Fixing broken links is reactive. The real goal is to build habits that prevent them from accumulating in the first place.

Quick-reference FAQ

Are broken links really bad for SEO?

Yes, but the severity depends on volume and type. A handful of broken external links on a large, active site is unlikely to cause significant harm on its own. But dozens of broken internal links — especially on pages that carry important content — can meaningfully damage your crawl efficiency and the authority flow between your pages.

Does Google penalise websites for having broken links?

Google doesn't issue a manual penalty specifically for broken links, but broken links contribute to a lower overall quality assessment of your site. The practical impact — wasted crawl budget, broken PageRank flow, poor user experience signals — all work against your rankings over time.

How is a broken link different from a redirect?

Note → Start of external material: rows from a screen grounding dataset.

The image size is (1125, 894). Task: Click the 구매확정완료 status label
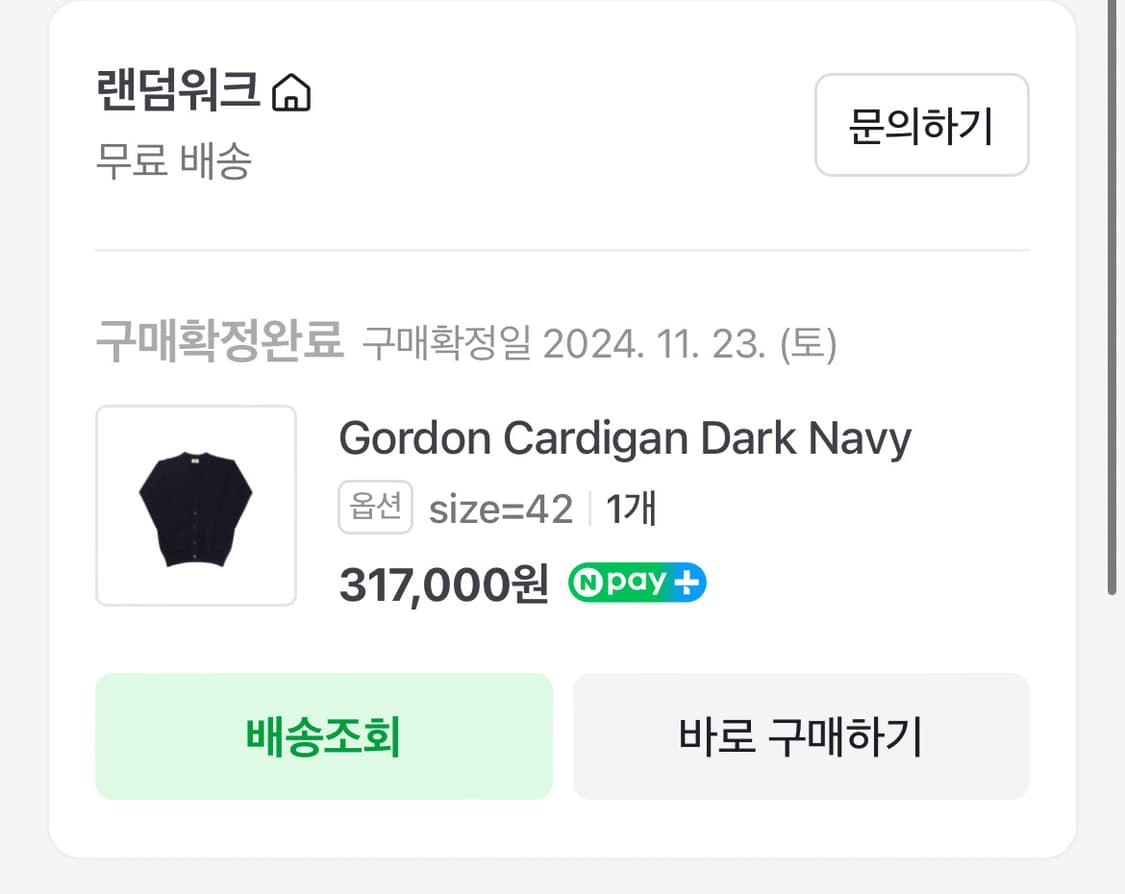tap(219, 343)
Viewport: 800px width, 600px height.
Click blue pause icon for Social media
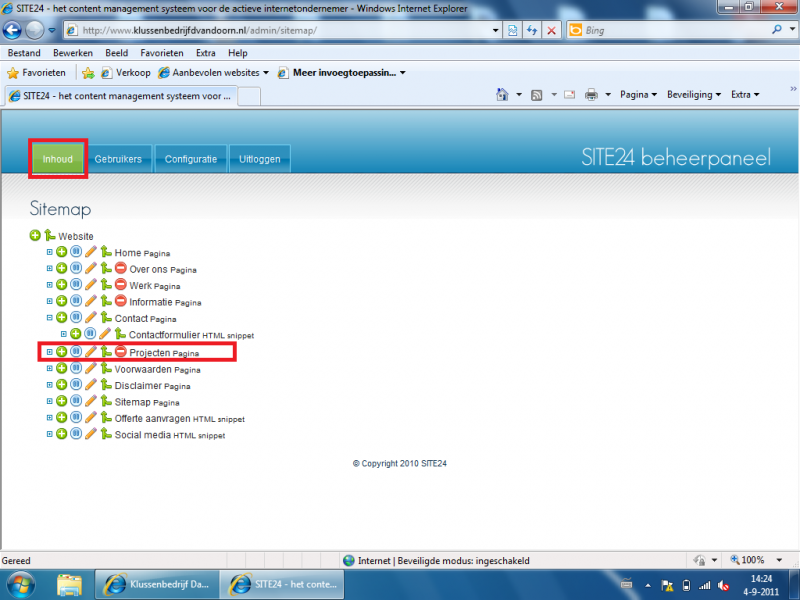click(76, 435)
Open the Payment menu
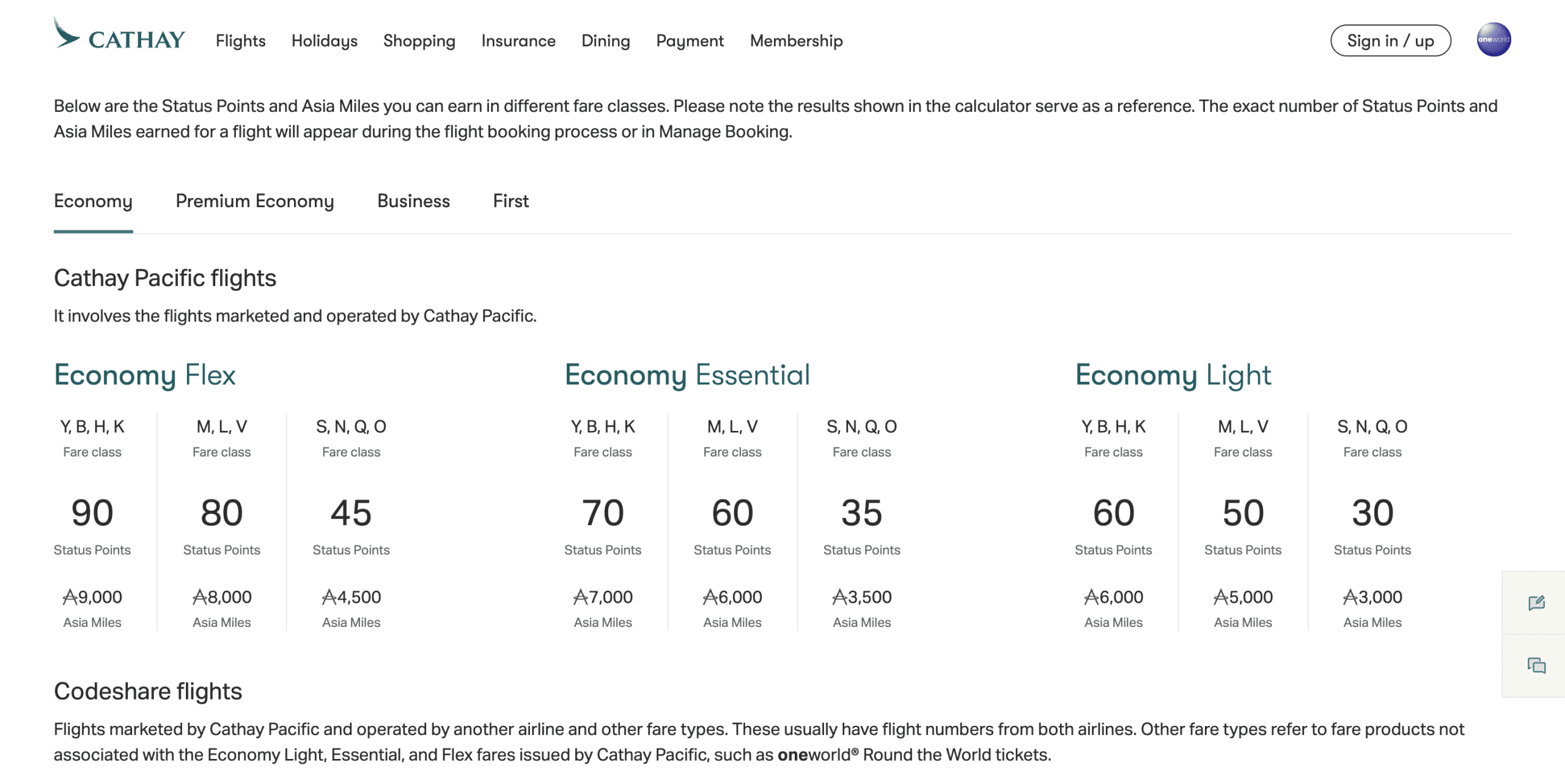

A redirect (301 or 302) takes the visitor to a different URL rather than returning an error. Redirects aren't broken in the sense that the visitor ends up somewhere — but unnecessary redirect chains should still be cleaned up for SEO efficiency.

Can a page be "broken" even if it returns a 200 OK?

Yes. A page can technically load (returning HTTP 200) but contain almost no content — what SEOs call thin content or an "empty page." Our checker flags pages with fewer than 200 characters of visible text, because Google treats these nearly as badly as 404 pages.

How often should I check for broken links?

For most websites: monthly is a good baseline. E-commerce stores, news sites, or any site that frequently adds or removes content should check weekly. Always run a scan after major changes like CMS migrations, URL restructures, or large content deletions.